But local resources are limited. The outside world often forgets that the inland west is even there, leading some to turn to savior figures – such as the Bundys – who offer simplistic and bizarre solutions to entrenched problems.

Harney County’s lavish natural beauty only makes the cruelties visited on the town more difficult to bear; it’s the kind of western landscape makes your heart swell

At this time of year, the high desert plateau that occupies the northern part of the county’s 10,000 square miles is filled to the horizon with snow-clotted sagebrush. A few scattered, flat-topped buttes are the only relief in the vast expanse of Harney Basin, which bottoms out in a pair of lakes, Malheur and Harney. The former gives a name and a rationale for the national wildlife refuge now being occupied by the Bundy militia, whose leader, Ammon Bundy, has repeatedly called the reserve a “tool of tyranny”.
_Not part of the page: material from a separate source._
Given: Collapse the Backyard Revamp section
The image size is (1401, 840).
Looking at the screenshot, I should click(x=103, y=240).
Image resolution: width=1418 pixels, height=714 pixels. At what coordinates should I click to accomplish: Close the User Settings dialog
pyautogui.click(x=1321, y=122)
The wetlands that fringe the lake are a haven for migrating waterfowl and many other bird species. It was protected by Theodore Roosevelt in 1908, after plume hunters nearly drove some species to extinction. Apart from sustaining birds, the refuge seasonally brings bird-watchers to stay in Burns and surrounding areas.

Their seasonal presence is one of a diminishing number of enterprises that bring money in. The bulk of the county’s private land – and some of the public land – is given over to another, still-lucrative pursuit: dry land ranching.
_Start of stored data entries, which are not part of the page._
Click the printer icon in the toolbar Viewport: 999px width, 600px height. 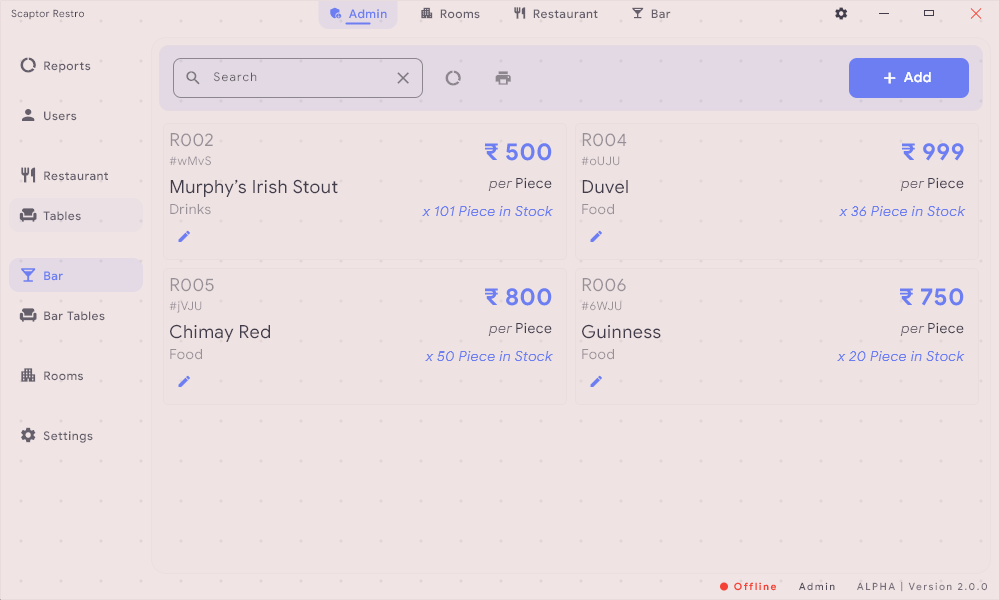pyautogui.click(x=503, y=78)
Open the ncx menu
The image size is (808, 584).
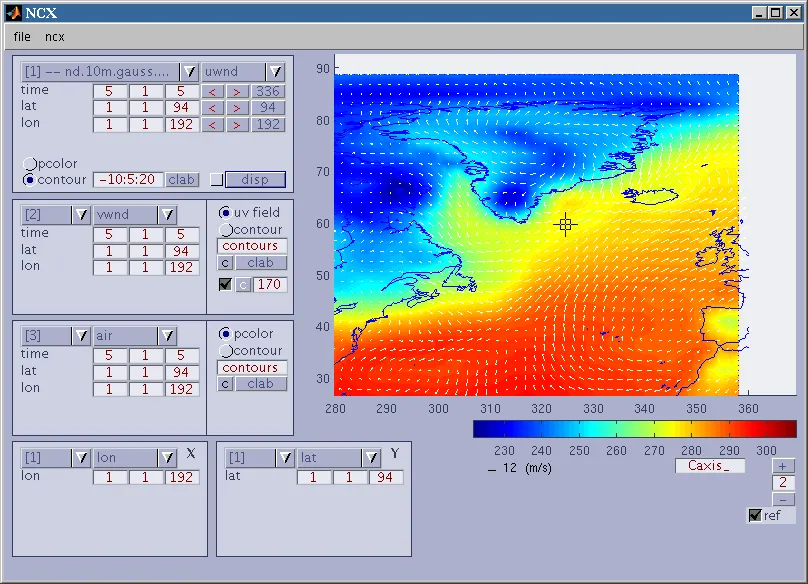tap(54, 36)
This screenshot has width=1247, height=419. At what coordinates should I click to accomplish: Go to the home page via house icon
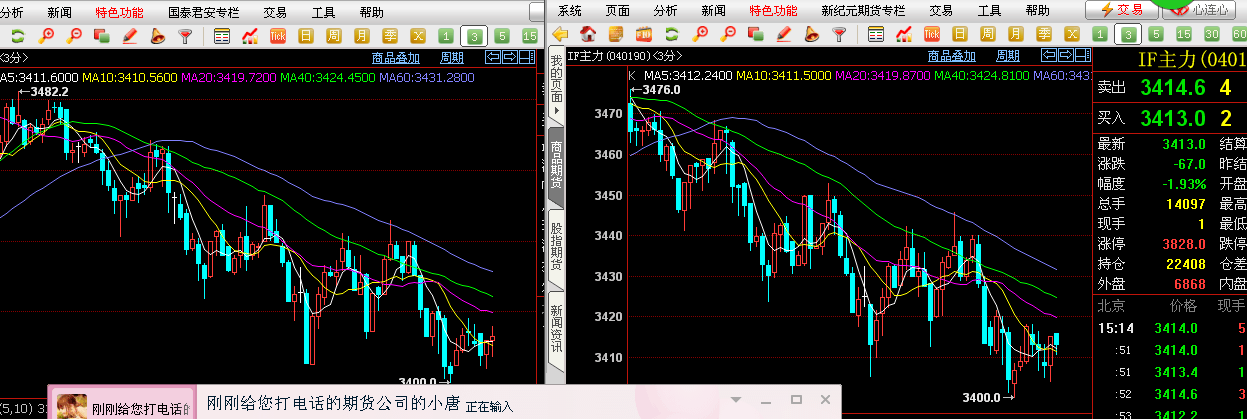pos(588,35)
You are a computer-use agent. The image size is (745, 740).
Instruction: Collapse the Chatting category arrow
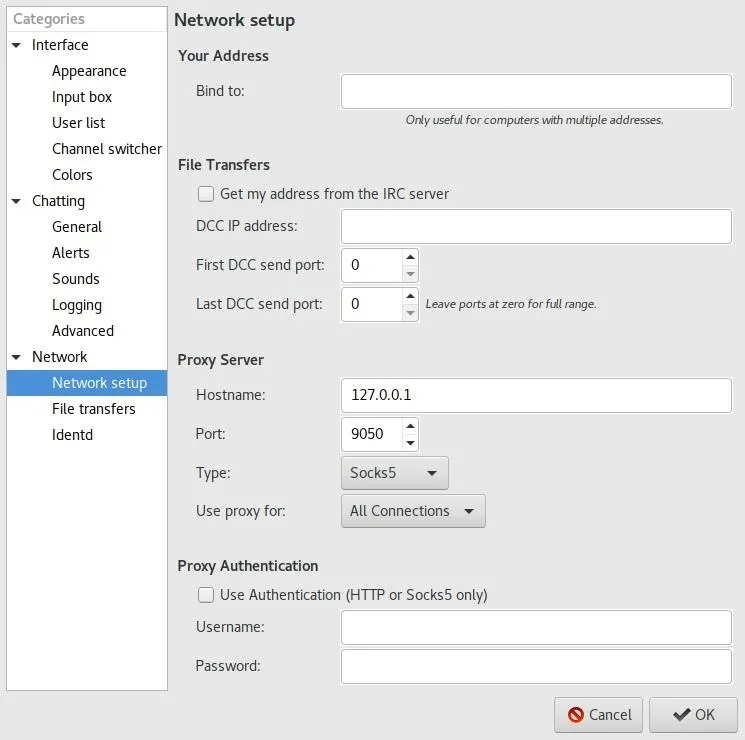16,201
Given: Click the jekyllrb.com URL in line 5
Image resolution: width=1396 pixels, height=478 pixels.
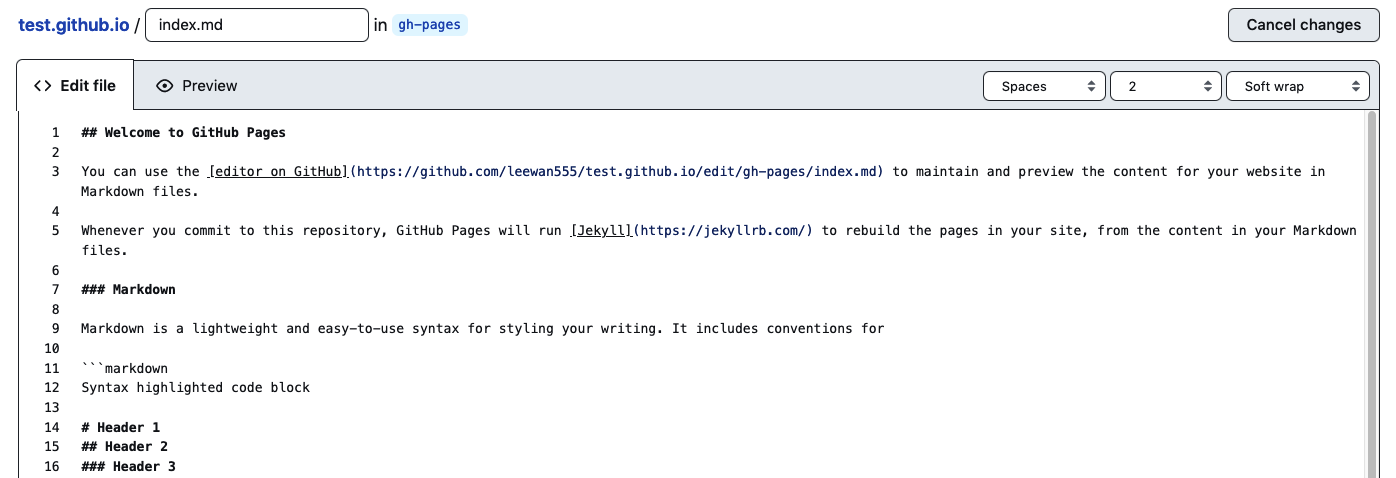Looking at the screenshot, I should coord(725,230).
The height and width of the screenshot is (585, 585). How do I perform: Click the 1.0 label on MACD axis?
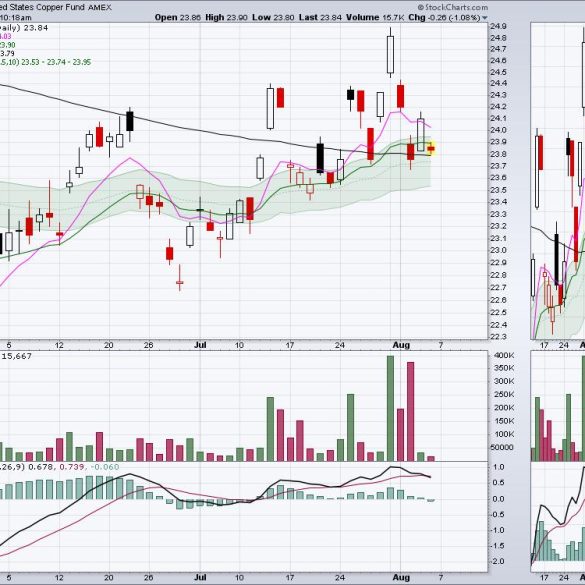click(499, 467)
Ranchers’ relationship with the Bureau of Land Management and other agencies has been the focus of the current protests, along with the fate of two local ranchers, the Hammonds, who have returned to jail to serve out the remainder of a mandatory minimum sentence for setting fire to refuge land.

Even if ranchers still come into conflict with government agencies, their problems don’t explain those of Harney County. There’s still plenty of ranchable land, and the costs of grazing on public land are low. Ranching incomes are subject to the same ebbs and flows in commodity prices that they always have been, and as always, those who can’t take advantages of economies of scale struggle more.

University of Oregon economist Tim Duy explains that the real difficulties “are less about ranching issues, and more about timber issues”. The collapse of the timber industry is what has “really pummelled” eastern Oregon.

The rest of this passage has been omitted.